So SAS web server cant/wont send the Intermediate along with the Server certificate to visitor? Is this a SAS limitation? Can someone point me to documentation highlighting this?

In comparison, a site with ssl on IIS can/will send Intermediate and Server certificates to visitor so no need to install the Intermediate in CA stores of his browser or OS.

So every SAS client that connects to SAS web server should have the Intermediate in their Windows CA store or the browser CA store depending on the browser used?

PaulHomes
Rhodochrosite | Level 12

The SAS 9.4 Web Server (which includes Apache Web Server) can be configured to send the certificate chain to a web browser client. As long as the root certificate of the chain is in the browser CA store (as you would expect for an EV cert) then you should not need to make any changes to the browser. I don't have an EV certificate to test with my SAS mid-tier, but do have an intermediate CA with a self-signed root CA. I only have to add the self-signed root CA cert to the browser CA store because it is not already there.

• [Problems to solve]
(1) According to the SAS certificate thread, which web server is included in the SAS 9.4 Web Server?
(2) Return the part of the SAS certificate thread that starts with the words containing "In comparison, a" and ends with "the browser used?".
Use only the SAS certificate thread to complete these tasks.

• [Dataset content]
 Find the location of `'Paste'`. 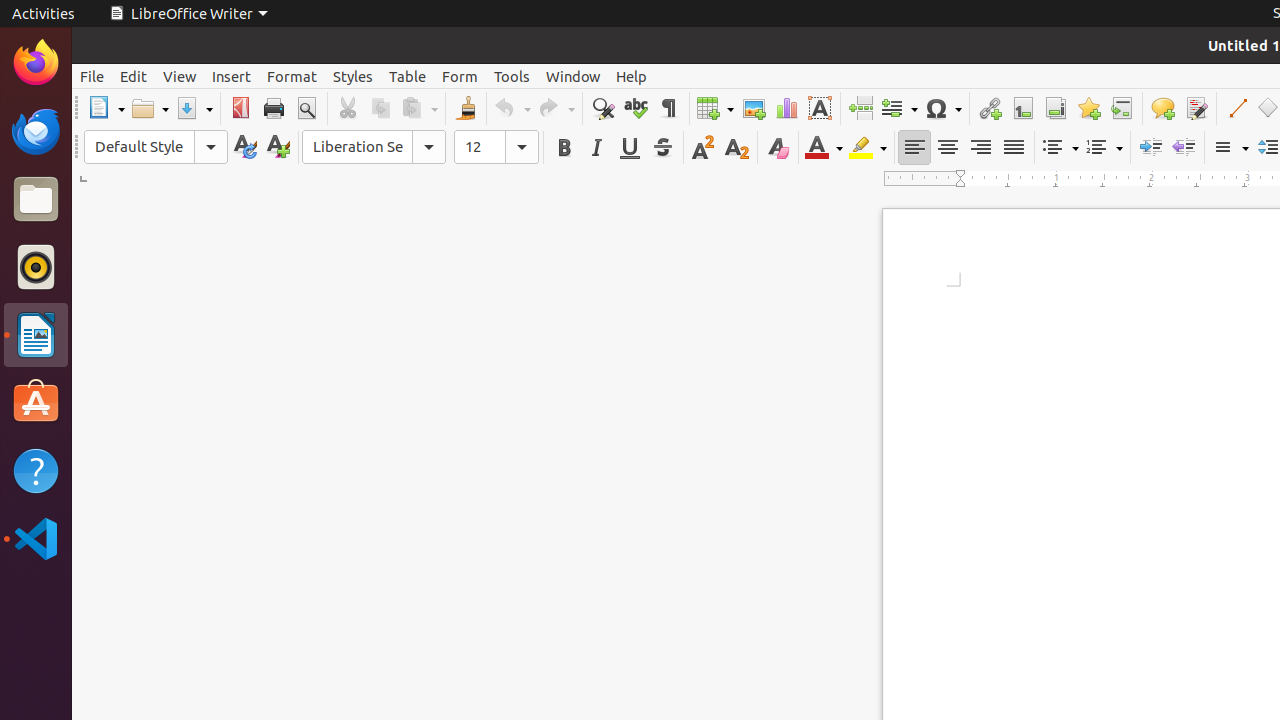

• [Outputs for the tasks]
(1) Apache Web Server

(2)
In comparison, a site with ssl on IIS can/will send Intermediate and Server certificates to visitor so no need to install the Intermediate in CA stores of his browser or OS.

So every SAS client that connects to SAS web server should have the Intermediate in their Windows CA store or the browser CA store depending on the browser used?